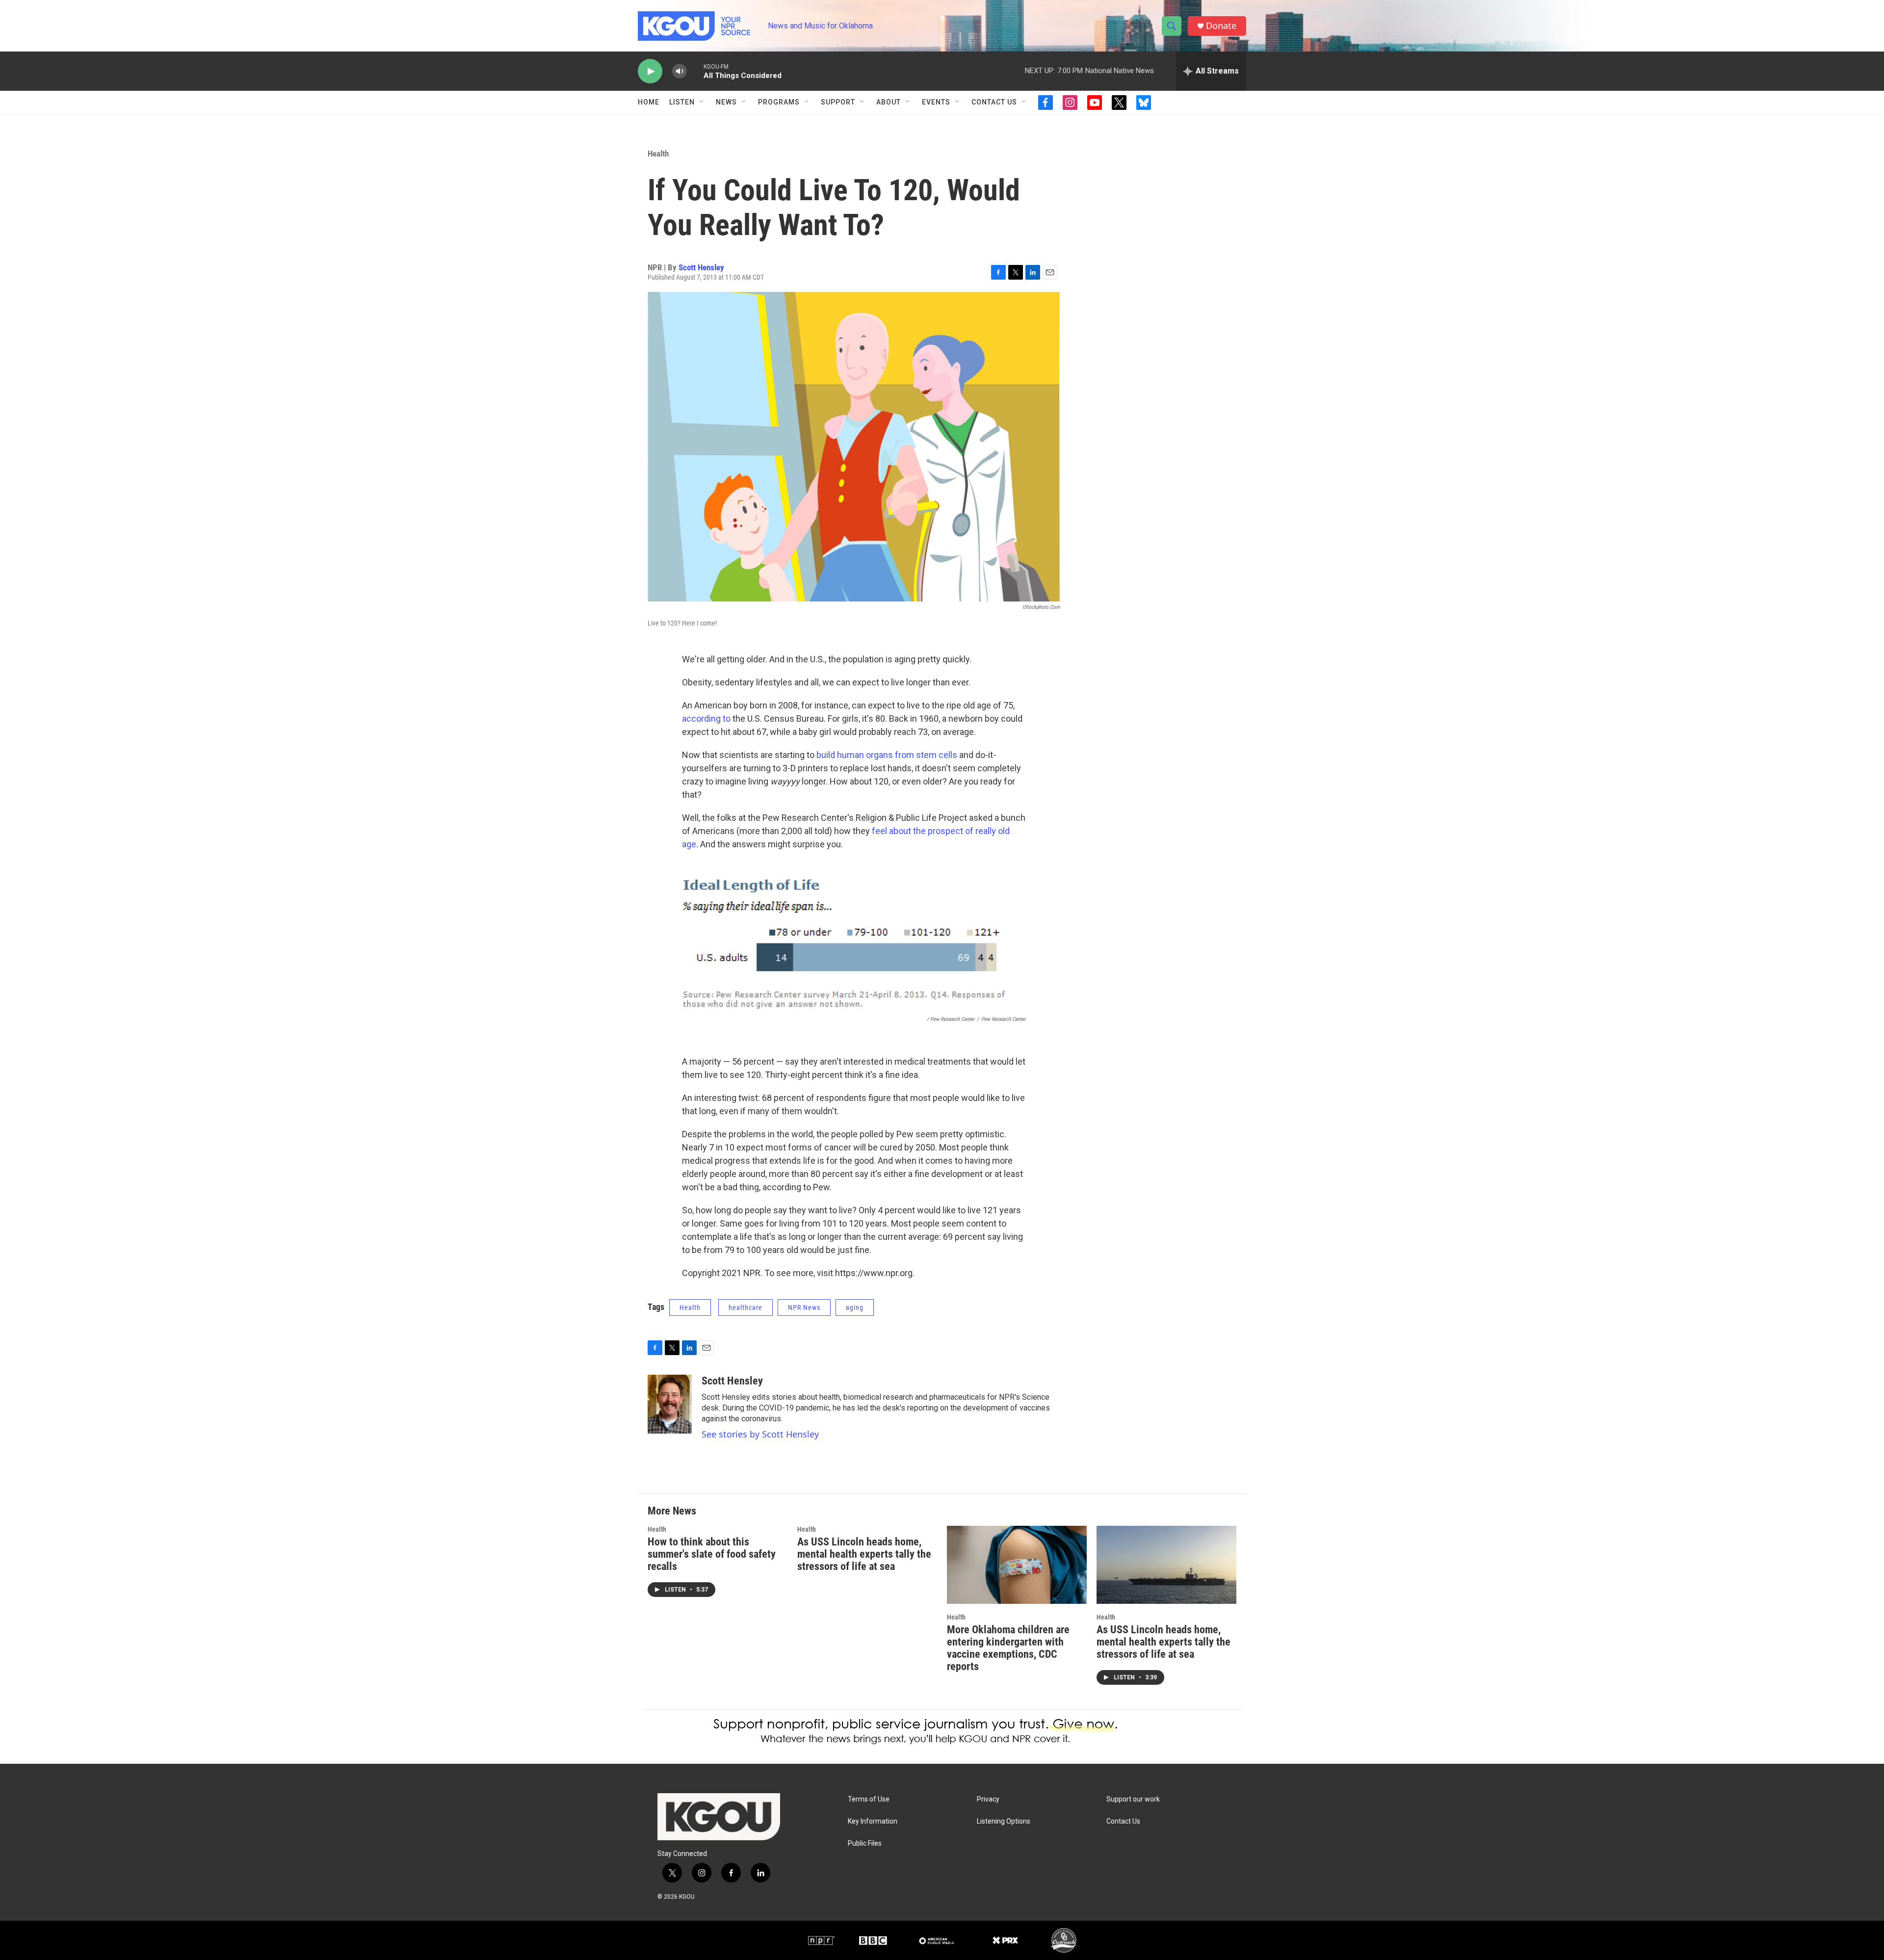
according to (706, 718)
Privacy (988, 1799)
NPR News (804, 1307)
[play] (650, 71)
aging (855, 1307)
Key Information (872, 1821)
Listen (682, 102)
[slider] (695, 71)
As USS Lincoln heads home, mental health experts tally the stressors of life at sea (864, 1554)
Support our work (1133, 1799)
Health (658, 153)
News (726, 102)
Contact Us (994, 102)
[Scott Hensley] (670, 1404)
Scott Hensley (701, 267)
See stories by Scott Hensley (760, 1434)
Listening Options (1003, 1821)
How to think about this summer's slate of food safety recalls (712, 1554)
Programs (779, 102)
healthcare (745, 1307)
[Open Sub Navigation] (702, 102)
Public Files (865, 1843)
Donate (1221, 26)
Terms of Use (869, 1799)
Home (648, 102)
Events (936, 102)
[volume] (679, 71)
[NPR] (821, 1940)
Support (838, 102)
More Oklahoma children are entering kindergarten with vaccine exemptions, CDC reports (1008, 1648)
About (888, 102)
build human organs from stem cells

########################################

EXERCISE INSTRUCTIONS » After dropping the pictures, please set down the lines from the beginning of the listing through the line containing "As USS Lincoln", both included, exactly as they stand.

EXERCISE ANSWER »
according to (706, 718)
Privacy (988, 1799)
NPR News (804, 1307)
[play] (650, 71)
aging (855, 1307)
Key Information (872, 1821)
Listen (682, 102)
[slider] (695, 71)
As USS Lincoln heads home, mental health experts tally the stressors of life at sea (864, 1554)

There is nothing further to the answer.